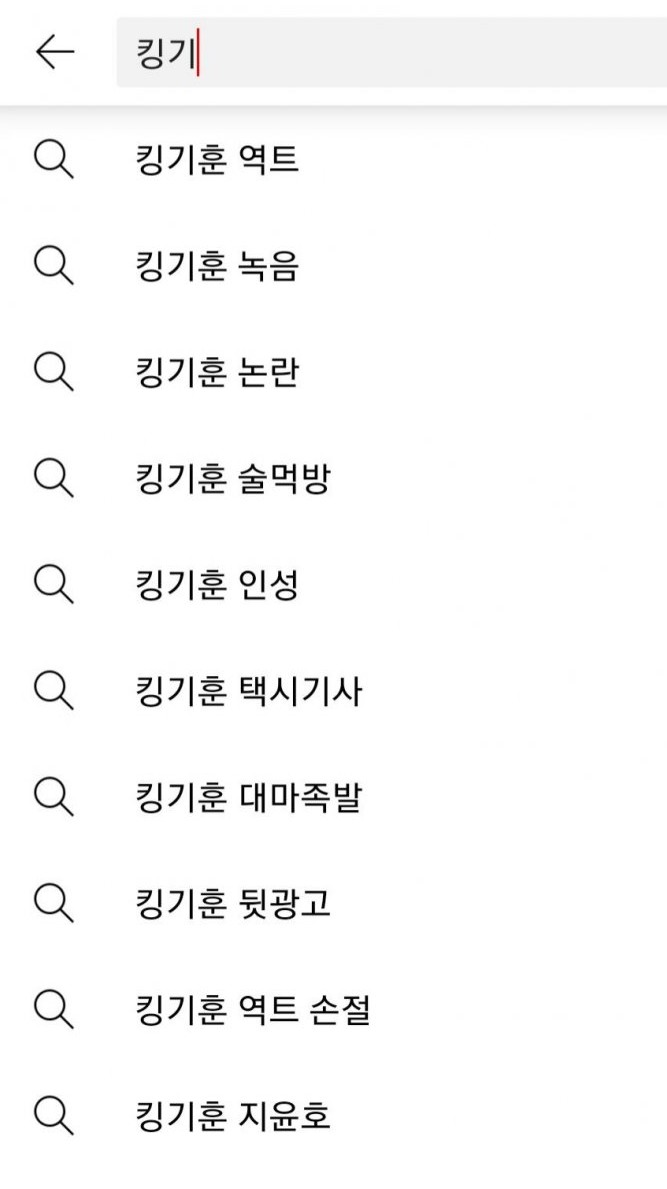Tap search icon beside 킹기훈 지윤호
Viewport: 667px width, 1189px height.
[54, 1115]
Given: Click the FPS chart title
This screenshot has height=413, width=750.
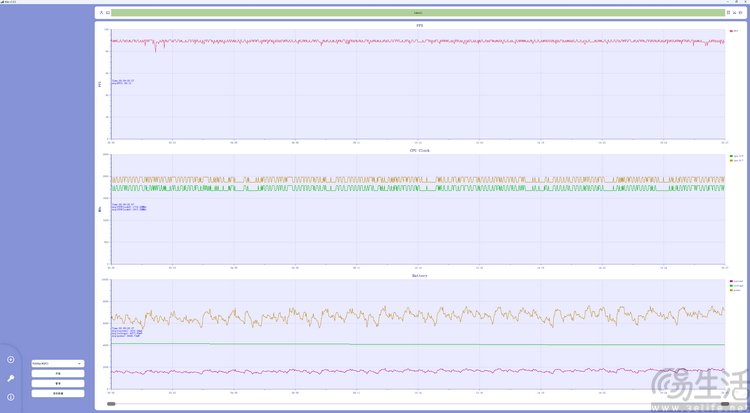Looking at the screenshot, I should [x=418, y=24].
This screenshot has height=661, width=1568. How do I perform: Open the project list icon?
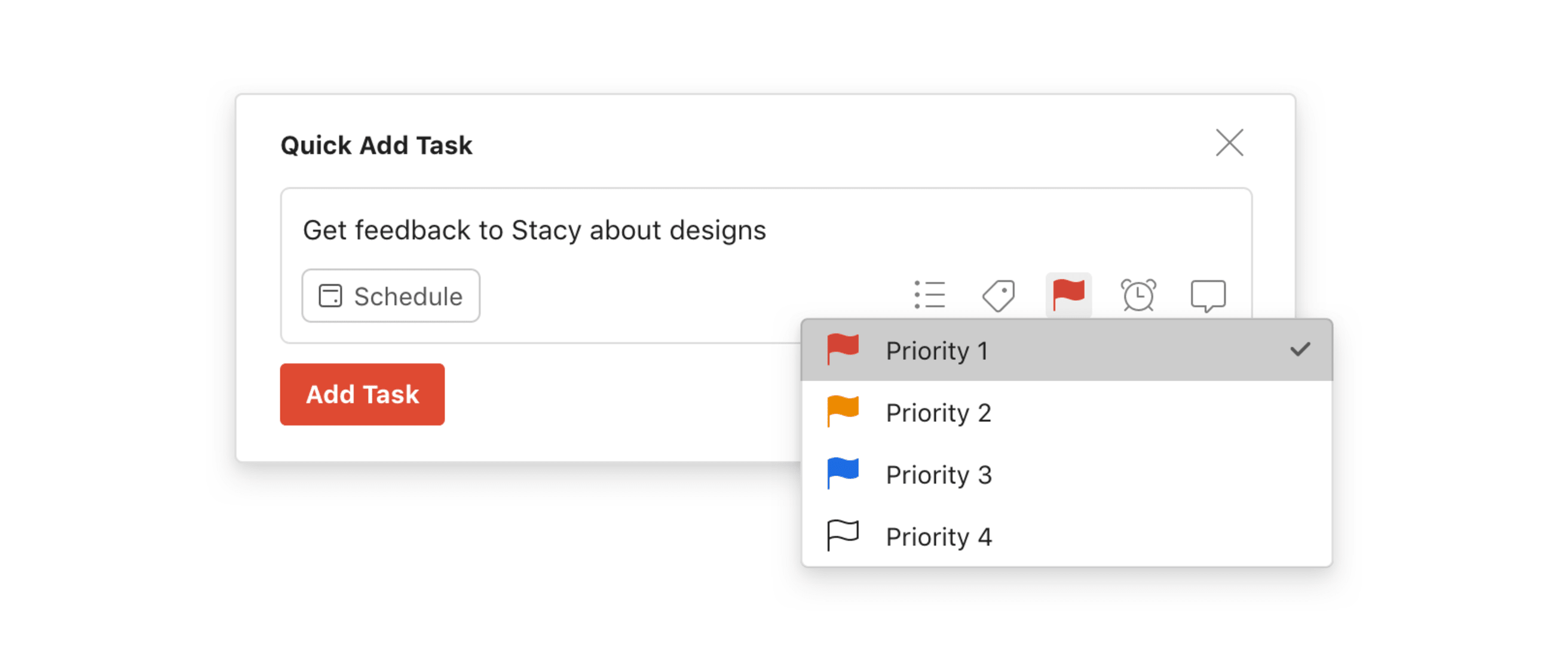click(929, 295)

ACTIVITY »
From the line containing "This screenshot has height=661, width=1568." to the final line of the entries, both included, transcribe every line exactly, omit the pictures, and add nothing more.

COMPLETED TASK »
This screenshot has height=661, width=1568. How do I perform: Open the project list icon?
click(929, 295)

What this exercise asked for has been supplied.